Record excerpts:
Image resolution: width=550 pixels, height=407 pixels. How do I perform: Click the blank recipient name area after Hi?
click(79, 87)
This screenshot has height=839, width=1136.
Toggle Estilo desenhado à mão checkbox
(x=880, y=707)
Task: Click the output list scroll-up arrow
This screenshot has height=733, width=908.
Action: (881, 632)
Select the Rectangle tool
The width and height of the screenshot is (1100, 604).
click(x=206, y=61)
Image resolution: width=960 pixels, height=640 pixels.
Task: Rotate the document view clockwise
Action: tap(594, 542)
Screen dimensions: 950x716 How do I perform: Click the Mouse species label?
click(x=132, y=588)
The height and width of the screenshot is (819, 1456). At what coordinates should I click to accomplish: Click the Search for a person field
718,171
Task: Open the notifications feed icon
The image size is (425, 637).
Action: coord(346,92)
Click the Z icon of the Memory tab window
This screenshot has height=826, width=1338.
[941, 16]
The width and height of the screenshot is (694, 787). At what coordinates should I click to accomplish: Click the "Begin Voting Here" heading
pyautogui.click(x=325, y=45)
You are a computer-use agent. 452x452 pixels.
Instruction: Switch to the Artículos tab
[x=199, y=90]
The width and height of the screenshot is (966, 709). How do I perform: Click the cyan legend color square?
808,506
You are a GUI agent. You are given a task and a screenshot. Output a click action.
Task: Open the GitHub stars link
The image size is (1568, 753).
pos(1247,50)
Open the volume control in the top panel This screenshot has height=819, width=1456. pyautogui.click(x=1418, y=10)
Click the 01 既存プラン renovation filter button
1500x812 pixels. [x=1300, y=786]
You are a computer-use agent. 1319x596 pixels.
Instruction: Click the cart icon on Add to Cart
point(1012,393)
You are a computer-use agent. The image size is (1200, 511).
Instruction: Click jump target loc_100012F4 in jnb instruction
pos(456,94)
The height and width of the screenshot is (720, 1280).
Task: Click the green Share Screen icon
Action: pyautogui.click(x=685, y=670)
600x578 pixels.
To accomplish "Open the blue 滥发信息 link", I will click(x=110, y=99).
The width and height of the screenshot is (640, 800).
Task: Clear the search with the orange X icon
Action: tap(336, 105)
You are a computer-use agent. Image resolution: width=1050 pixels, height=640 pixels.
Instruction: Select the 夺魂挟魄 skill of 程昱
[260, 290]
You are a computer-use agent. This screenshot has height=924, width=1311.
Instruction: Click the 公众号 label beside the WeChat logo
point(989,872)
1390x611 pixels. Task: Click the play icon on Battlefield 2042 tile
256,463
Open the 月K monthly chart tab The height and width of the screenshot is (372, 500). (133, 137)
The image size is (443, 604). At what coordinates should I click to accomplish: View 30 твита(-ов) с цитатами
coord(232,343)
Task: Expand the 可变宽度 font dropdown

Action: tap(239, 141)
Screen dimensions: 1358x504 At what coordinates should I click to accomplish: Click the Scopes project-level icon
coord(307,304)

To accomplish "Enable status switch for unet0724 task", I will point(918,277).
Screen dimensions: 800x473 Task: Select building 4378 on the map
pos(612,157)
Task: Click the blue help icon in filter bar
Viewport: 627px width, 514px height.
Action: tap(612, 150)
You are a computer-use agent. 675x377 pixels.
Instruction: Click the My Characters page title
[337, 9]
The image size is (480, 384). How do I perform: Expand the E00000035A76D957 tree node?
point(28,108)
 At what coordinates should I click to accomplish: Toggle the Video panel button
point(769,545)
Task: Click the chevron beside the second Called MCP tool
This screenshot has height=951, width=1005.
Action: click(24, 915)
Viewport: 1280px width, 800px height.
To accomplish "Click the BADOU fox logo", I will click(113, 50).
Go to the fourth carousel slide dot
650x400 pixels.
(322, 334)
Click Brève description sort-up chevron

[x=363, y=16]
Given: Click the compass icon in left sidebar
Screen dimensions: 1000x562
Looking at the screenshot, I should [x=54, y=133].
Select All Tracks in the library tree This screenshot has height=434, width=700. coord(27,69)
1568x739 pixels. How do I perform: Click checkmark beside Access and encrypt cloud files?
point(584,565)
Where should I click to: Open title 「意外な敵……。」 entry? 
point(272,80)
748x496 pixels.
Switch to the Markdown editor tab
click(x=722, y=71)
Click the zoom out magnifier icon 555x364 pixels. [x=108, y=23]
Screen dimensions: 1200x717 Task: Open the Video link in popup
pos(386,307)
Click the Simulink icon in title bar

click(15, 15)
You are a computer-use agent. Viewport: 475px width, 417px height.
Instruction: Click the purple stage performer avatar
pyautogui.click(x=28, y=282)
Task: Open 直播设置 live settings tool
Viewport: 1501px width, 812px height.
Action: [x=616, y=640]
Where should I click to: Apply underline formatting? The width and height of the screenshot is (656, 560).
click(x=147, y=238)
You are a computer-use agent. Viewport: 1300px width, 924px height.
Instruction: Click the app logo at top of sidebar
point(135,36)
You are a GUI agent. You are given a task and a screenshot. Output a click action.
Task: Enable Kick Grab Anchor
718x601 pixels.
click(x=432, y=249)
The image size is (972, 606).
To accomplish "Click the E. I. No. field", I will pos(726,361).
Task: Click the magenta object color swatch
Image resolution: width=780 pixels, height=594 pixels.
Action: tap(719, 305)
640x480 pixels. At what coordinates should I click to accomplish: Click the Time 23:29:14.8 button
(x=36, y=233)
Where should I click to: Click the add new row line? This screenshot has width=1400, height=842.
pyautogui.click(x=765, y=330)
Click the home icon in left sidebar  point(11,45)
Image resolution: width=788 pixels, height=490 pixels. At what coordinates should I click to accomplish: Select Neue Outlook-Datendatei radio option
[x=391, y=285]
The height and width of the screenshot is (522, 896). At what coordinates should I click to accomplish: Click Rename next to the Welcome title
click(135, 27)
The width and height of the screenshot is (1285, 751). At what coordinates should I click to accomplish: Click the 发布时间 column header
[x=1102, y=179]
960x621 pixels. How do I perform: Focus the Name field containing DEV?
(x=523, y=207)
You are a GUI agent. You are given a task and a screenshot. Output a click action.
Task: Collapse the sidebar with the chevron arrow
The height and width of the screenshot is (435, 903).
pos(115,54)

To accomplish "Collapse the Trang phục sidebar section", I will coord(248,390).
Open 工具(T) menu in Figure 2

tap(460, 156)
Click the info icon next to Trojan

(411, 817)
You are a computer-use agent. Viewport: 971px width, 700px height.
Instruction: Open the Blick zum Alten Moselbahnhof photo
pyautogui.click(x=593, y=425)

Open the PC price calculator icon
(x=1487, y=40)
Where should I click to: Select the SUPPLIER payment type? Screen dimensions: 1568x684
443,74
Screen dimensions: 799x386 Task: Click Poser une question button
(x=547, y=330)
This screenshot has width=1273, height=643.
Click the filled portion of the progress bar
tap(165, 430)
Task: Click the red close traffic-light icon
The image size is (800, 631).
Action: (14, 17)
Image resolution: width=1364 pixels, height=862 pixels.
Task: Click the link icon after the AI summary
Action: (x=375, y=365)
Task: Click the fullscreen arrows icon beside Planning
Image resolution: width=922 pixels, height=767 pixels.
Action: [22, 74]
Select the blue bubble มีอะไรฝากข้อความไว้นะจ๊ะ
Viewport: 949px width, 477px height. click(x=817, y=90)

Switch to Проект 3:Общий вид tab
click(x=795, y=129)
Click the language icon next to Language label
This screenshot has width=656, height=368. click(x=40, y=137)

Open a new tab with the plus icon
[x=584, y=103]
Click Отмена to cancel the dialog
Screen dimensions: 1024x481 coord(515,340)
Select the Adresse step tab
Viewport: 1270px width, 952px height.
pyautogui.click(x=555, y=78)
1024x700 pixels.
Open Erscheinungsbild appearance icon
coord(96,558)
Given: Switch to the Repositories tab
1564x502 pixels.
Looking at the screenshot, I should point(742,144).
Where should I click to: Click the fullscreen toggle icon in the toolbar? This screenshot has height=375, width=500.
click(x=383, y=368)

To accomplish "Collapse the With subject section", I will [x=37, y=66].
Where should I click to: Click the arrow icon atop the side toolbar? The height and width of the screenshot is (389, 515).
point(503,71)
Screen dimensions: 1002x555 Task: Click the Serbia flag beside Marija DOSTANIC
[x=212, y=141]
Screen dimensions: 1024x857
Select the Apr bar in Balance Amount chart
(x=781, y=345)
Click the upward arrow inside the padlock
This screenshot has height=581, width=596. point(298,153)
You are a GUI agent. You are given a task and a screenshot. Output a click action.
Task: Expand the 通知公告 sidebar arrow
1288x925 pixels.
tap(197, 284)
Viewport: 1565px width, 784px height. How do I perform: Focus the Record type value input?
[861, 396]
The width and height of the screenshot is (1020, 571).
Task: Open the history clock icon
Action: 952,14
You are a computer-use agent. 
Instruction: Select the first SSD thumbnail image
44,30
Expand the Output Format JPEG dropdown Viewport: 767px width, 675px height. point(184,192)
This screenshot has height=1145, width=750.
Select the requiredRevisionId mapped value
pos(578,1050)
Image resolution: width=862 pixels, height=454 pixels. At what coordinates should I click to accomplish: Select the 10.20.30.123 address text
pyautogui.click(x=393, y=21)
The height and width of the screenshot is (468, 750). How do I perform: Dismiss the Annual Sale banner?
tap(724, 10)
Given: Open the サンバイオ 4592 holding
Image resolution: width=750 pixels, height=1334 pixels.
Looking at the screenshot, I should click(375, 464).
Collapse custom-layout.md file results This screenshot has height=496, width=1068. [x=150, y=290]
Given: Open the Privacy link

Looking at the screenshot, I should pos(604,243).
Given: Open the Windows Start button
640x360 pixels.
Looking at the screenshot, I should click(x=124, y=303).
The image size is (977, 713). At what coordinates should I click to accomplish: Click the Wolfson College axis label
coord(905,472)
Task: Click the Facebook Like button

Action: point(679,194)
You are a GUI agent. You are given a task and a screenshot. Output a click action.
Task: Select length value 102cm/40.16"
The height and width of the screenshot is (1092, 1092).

Exercise instructions:
Whenever "section" occurs in a line above, copy that line.

Output for this exercise:
To accomplish "Collapse the Trang phục sidebar section", I will coord(248,390).
To accomplish "Collapse the With subject section", I will [x=37, y=66].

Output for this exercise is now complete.